Errored. A Word That Wasn't. Until It Was.

Commentary | Echo Truth Hub | February 2026

A note on expertise: I am not a linguistics scholar. I am an aficionado of the spoken and written word in its respective language, with a particular attachment to precision, register, and the kind of grammar that holds a sentence together without showing the seams. Slang, while I understand its social function, strikes me as a form of barbarism when it replaces mastery rather than supplementing it. That is my declared bias. Which is precisely why what follows surprised me.

"The build errored on step 7."

Doodling and tinkering on Echo Truth Hub, I noticed AI writing "erred" where I expected "errored." The grammar enthusiast in me, radars on high alert using this new technology, went looking. I had never heard of the verb "err" as opposed to "errored." So I pulled the thread. And the thread, as threads tend to do, led somewhere rather unexpected.

Somewhere, a linguistics professor just spilled their Earl Grey.

Which is unfortunate, because they were about to be proven wrong.

A vintage computer terminal — the machine reports a state, not a sin

The Language That Wouldn't Wait

Here is the thing about the English language: it has been alive for roughly a thousand years, and in that time it has survived Viking invasions, the French, Shakespeare's inexhaustible need to invent words, and the American marketing industry. It is, by any reasonable measure, indestructible. And it has never, not once, waited for anyone's permission to do exactly what it wanted.

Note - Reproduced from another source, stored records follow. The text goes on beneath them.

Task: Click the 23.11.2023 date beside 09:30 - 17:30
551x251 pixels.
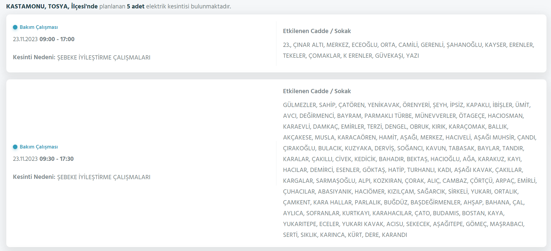Action: point(25,159)
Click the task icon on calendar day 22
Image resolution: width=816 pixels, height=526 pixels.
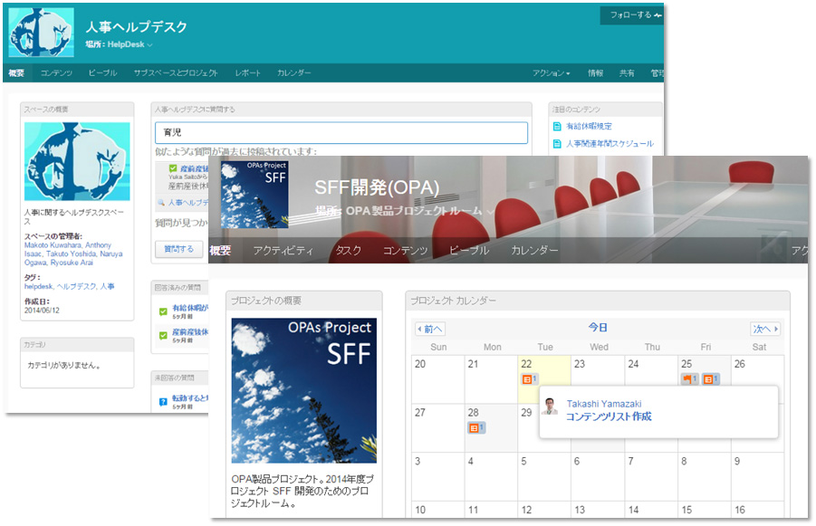coord(529,379)
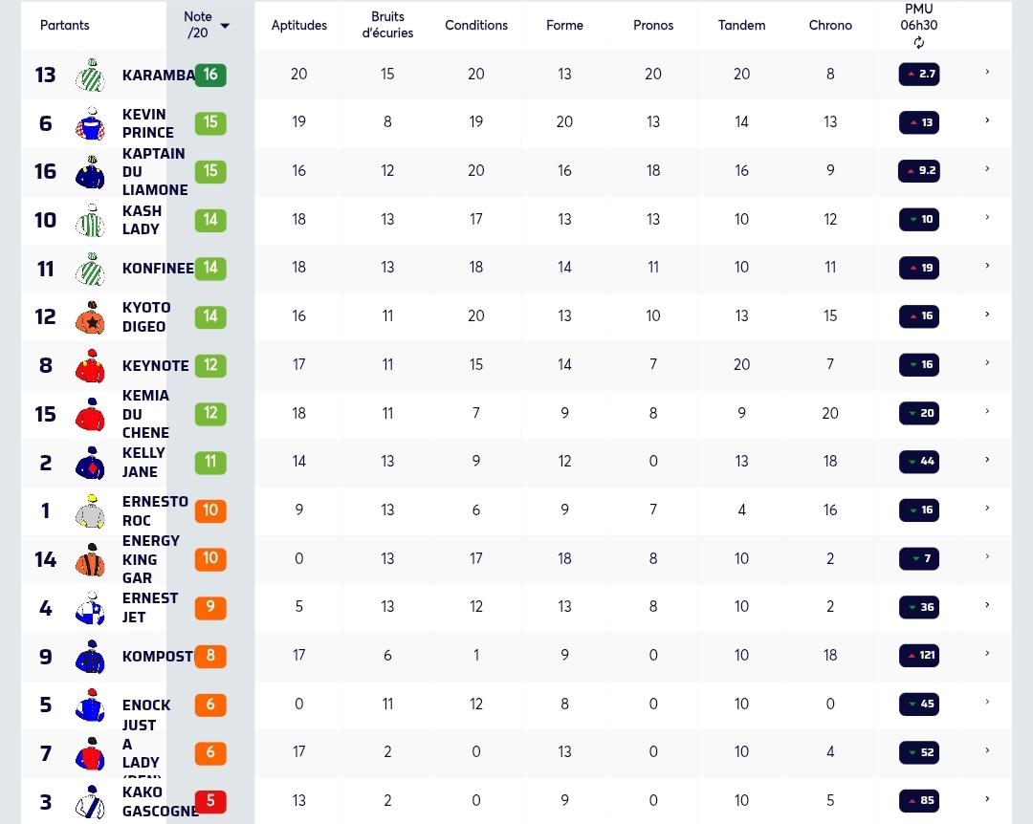Click the PMU odds refresh icon
Screen dimensions: 1033x824
(x=918, y=43)
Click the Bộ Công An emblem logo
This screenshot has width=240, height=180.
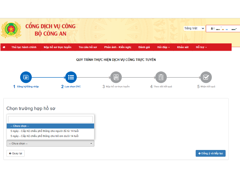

Enter the humble word "error."

It arrived from Latin, errorem since you asked, settled comfortably into English as a noun, and proceeded to appear on approximately every screen, log file, and Post-it note in the civilized world. Its theoretical verb form, "err," meanwhile, retreated quietly into two frozen phrases, "to err is human" and "err on the side of caution," where it has been living undisturbed since roughly the reign of someone with a wig.

The Oxford English Dictionary, which has opinions about everything and has been forming them since 1857, records "err" as "now somewhat archaic in several senses." The OED does not use the word "archaic" lightly. This is essentially the linguistic equivalent of a polite English obituary.

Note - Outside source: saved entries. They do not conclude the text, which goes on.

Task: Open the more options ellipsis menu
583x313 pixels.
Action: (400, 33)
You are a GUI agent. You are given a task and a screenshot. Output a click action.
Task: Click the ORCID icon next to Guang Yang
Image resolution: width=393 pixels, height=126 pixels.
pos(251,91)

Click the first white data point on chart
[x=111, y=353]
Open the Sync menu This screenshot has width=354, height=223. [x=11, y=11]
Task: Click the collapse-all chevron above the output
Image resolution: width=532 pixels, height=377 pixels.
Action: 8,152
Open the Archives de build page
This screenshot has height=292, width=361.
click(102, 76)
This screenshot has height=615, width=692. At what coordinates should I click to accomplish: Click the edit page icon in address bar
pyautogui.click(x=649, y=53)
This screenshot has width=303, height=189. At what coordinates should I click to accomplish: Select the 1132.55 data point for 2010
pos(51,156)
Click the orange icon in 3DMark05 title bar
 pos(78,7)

And so, with "err" effectively retired, something had to fill the gap.

"Tech didn't invent 'errored.' It just made it impossible to ignore."

The Old Room I Stumbled Into

Here is where it gets interesting. And where I, a Dutchman with a grammar radar and too much curiosity, accidentally stumbled into a rather old room.

The OED has a separate entry for error, v., "error" functioning as a verb, with documented use going back to the 1820s, revised as recently as July 2023. Not American English. Not tech slang. Oxford English. The real thing, in the canonical dictionary, with a timestamp predating the telephone, the typewriter, and the first computer by a considerable margin.

The mechanism has a name: denominal verb formation. Linguists use it to describe the conversion of a noun directly into a verb, without changing the word itself. It is the most productive verb-creation process in English, responsible for more new verbs in the modern era than all prefixes and suffixes combined. "Texted." "Googled." "Impacted." Same process. Same logic. Completely rule-governed. Not laziness. Not slang. English doing what English has been doing since the 13th century.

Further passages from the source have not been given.